S. Scherer, N. Weibel, S. Oviatt, and L.-P. Morency. Multimodal Prediction of Expertise and Leadership in Learning Groups. In Proceedings of the 1st International Workshop on Multimodal Learning Analytics (MLA), in conjunction with International Conference on Multimodal Interfaces (ICMI), 2012
With the recent increase of computer technology in science education, a research agenda is emerging to understand the opportunities and challenges of designing and adopting technologies in school classrooms. While emerging technologies have demonstrated new forms of learning media, little research investigates the dynamics influencing the social interactions between children as well as their response to various instructional approaches.
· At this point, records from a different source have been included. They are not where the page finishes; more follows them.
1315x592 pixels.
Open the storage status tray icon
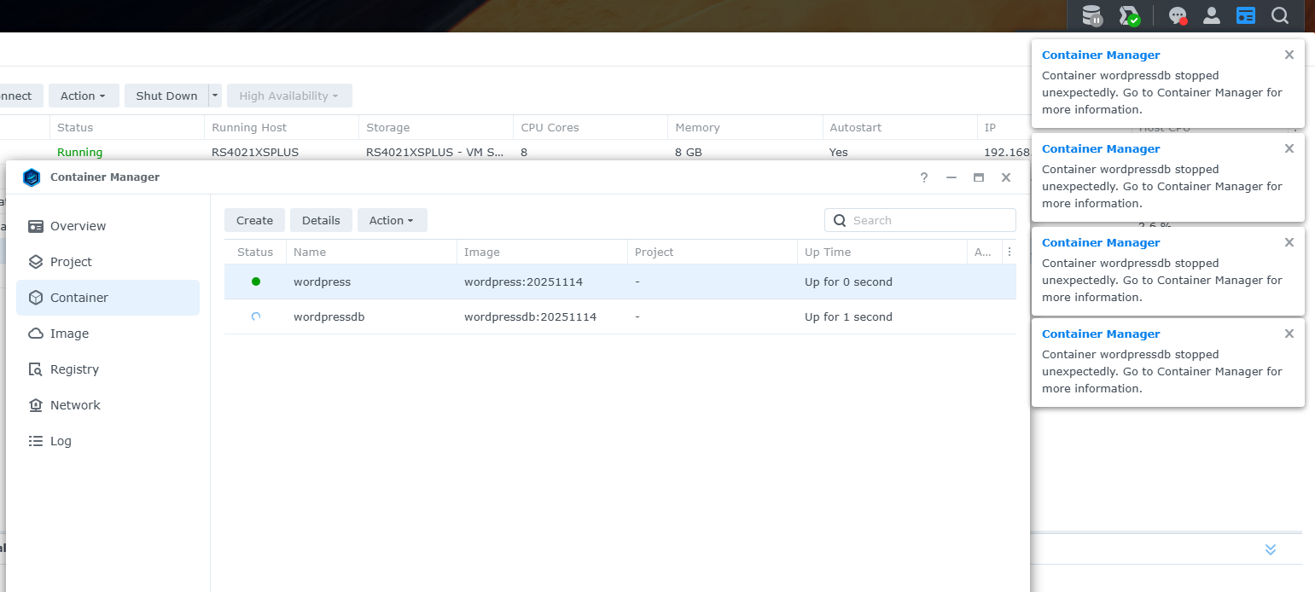click(1092, 15)
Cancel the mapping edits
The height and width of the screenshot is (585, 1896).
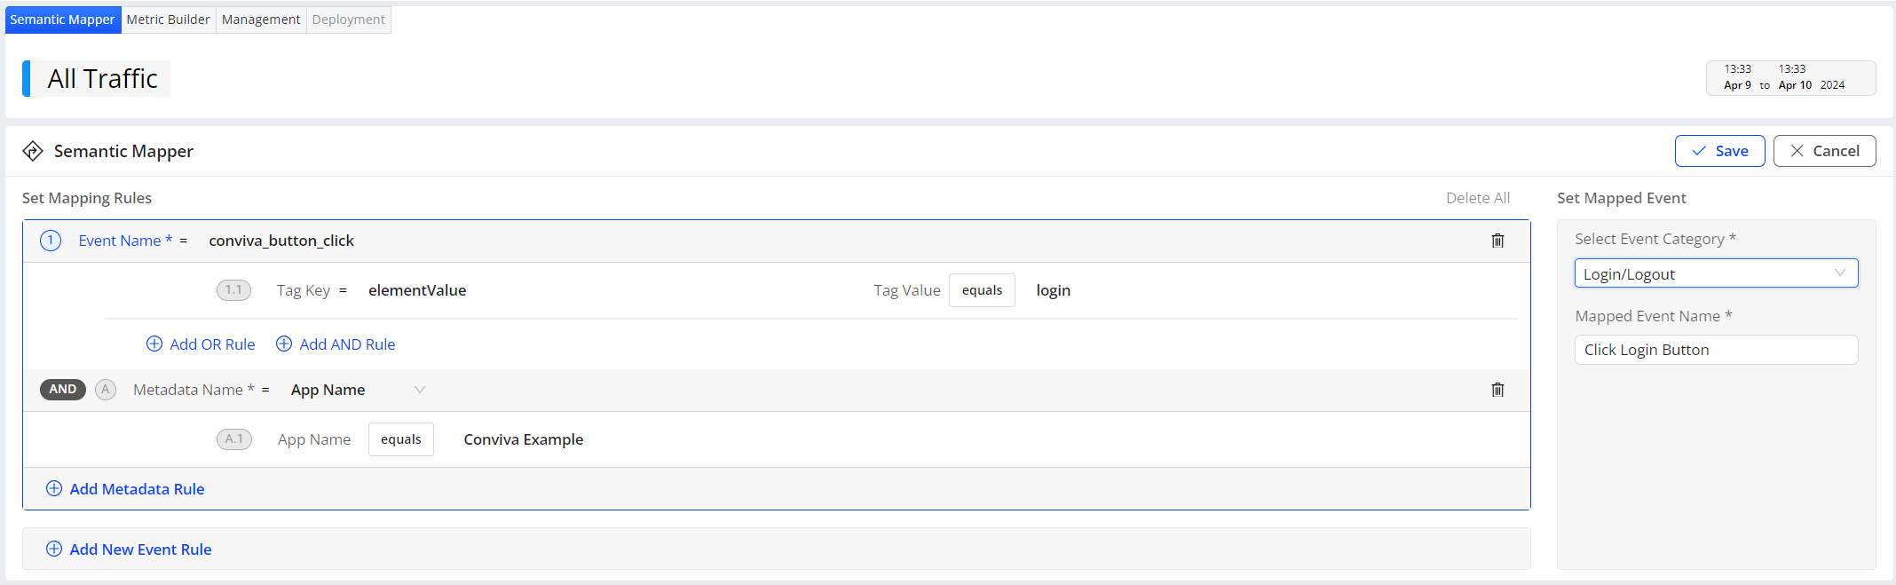point(1824,151)
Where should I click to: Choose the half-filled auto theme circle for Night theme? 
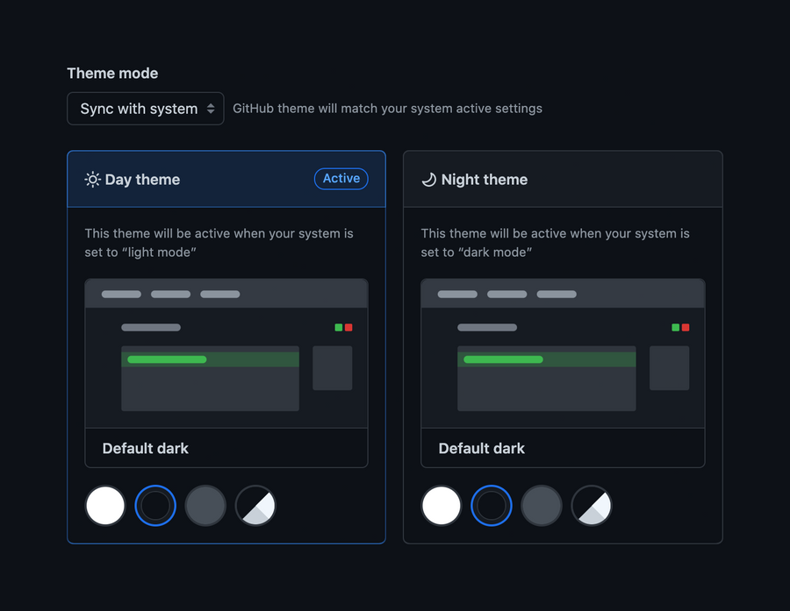(592, 506)
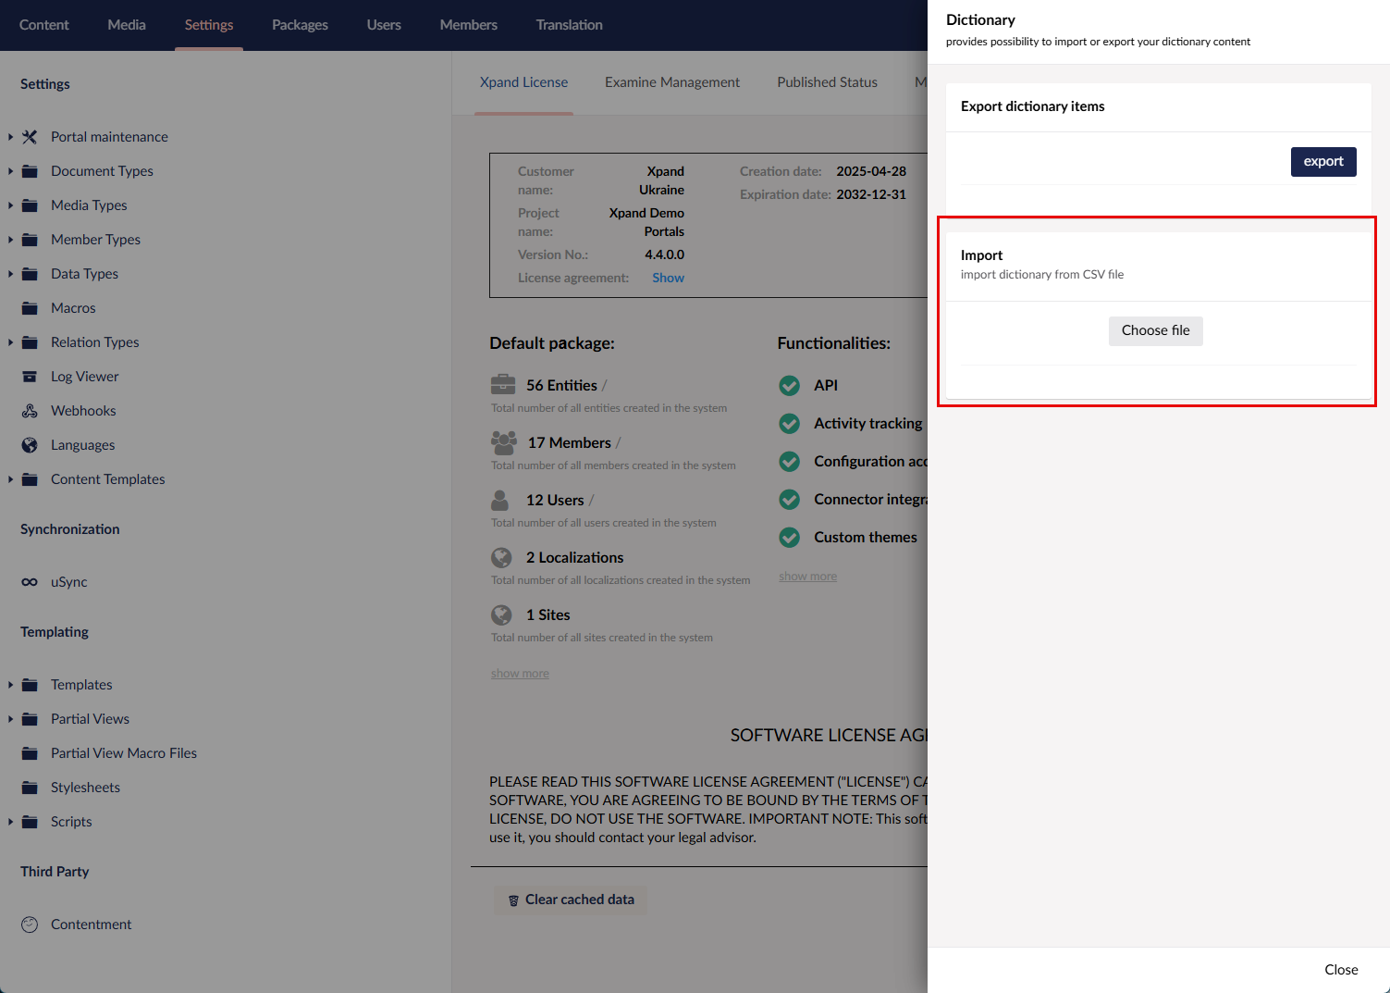Click the Contentment smiley icon
Screen dimensions: 1390x993
[30, 925]
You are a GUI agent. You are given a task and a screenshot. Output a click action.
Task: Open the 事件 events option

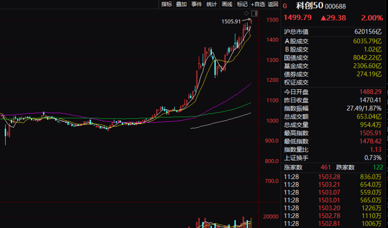(x=196, y=4)
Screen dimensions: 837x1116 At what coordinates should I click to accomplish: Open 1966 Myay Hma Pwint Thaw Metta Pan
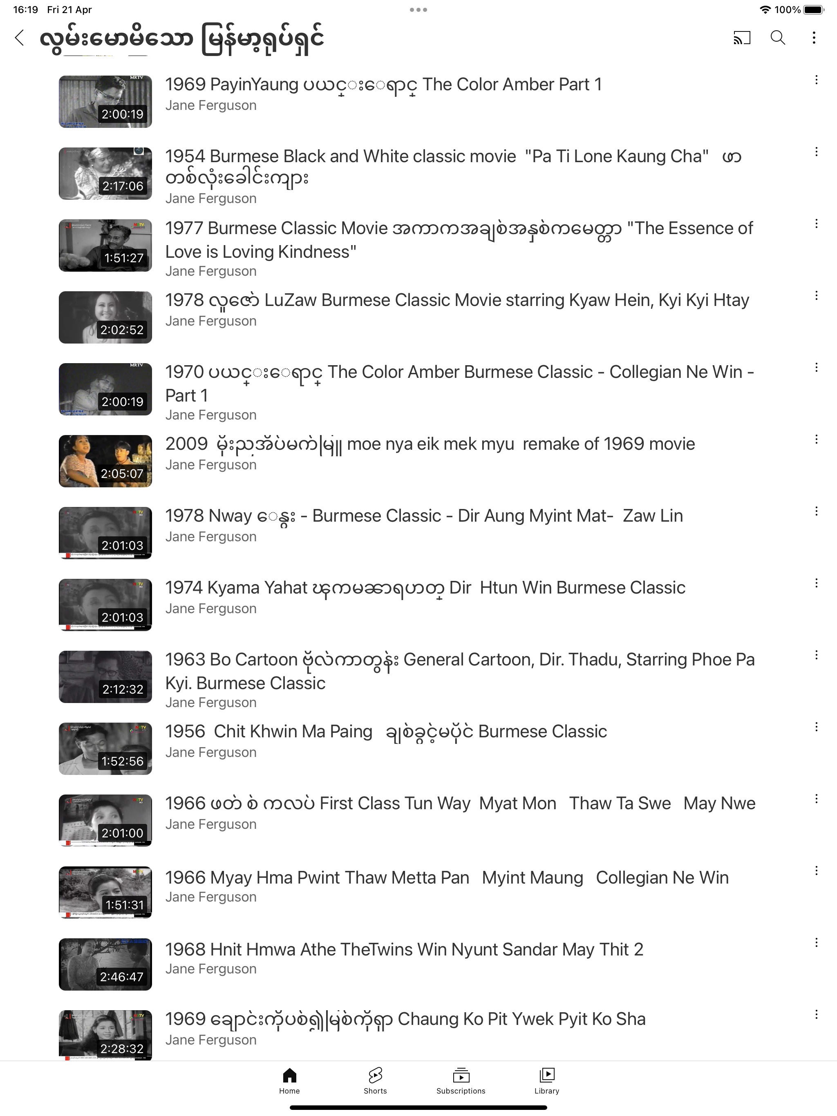(x=447, y=877)
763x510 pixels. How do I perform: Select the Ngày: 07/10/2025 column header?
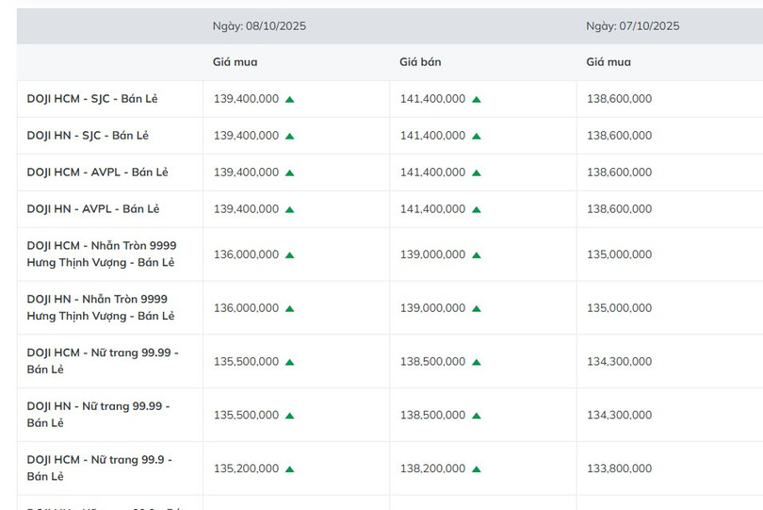tap(632, 26)
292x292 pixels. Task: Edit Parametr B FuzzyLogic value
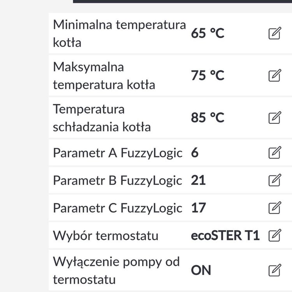pos(275,180)
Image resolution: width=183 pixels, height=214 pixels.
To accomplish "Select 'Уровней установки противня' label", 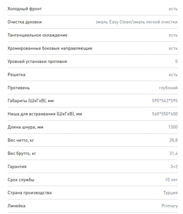I will (37, 62).
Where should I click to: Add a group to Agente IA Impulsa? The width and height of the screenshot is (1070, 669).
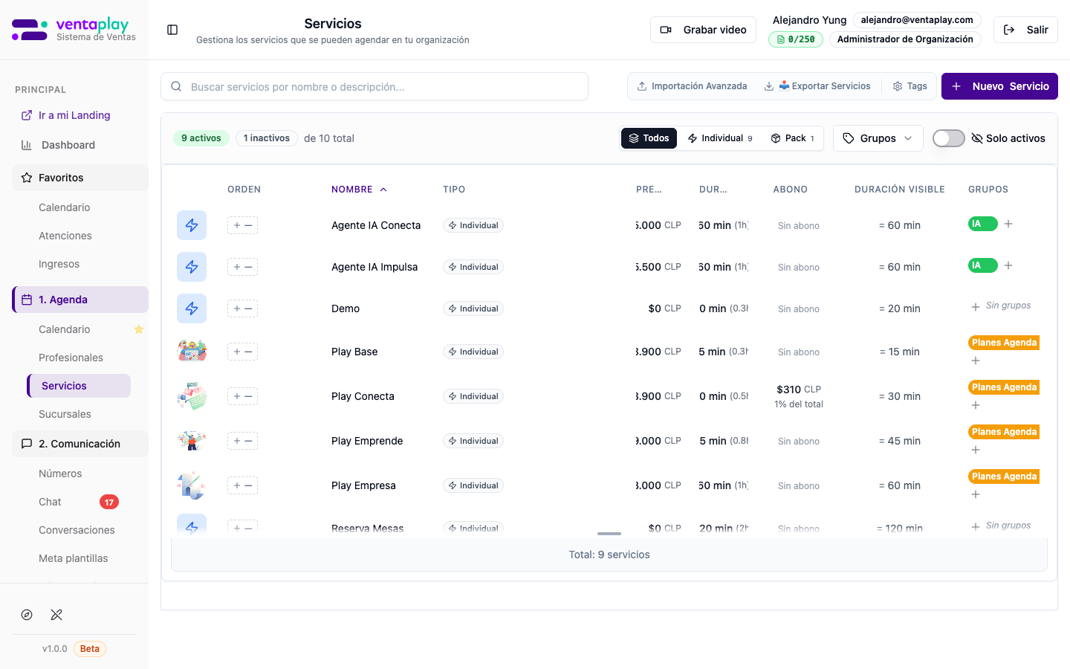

Our goal in this body of work is to deepen our understanding of students’ learning behaviors in classrooms by building computational models of children’s engagement, collaborative behavior, curiosity, and affective state leveraging visual, vocal, and verbal cues
Emoreact (Emotion detection in children): Although there has been a considerable amount of research on automatic emotion recognition in adults, emotion recognition in children has been understudied. This problem is more challenging as children tend to fidget and move around more than adults, leading to more self-occlusions and non-frontal head poses. In this work, we introduce a newly collected multimodal emotion dataset of children between the ages of four and fourteen years old. The dataset contains 1102 audio-visual clips annotated for 17 different emotional states: six basic emotions, neutral, valence and nine complex emotions including curiosity, uncertainty, and frustration. Our experiments compare unimodal and multimodal emotion recognition baseline models to enable future research on this topic, along with providing a detailed analysis of the most indicative behavioral cues for emotion recognition in children.
Curiosity: Curiosity is a vital socio-emotional skill in educational contexts, and curiosity and exploratory behaviors are believed by many to be tightly intertwined with one another. In this body of work, we focus on identifying visual, acoustic, and verbal behavior indicators of curiosity, and developing techniques for automatically recognizing them.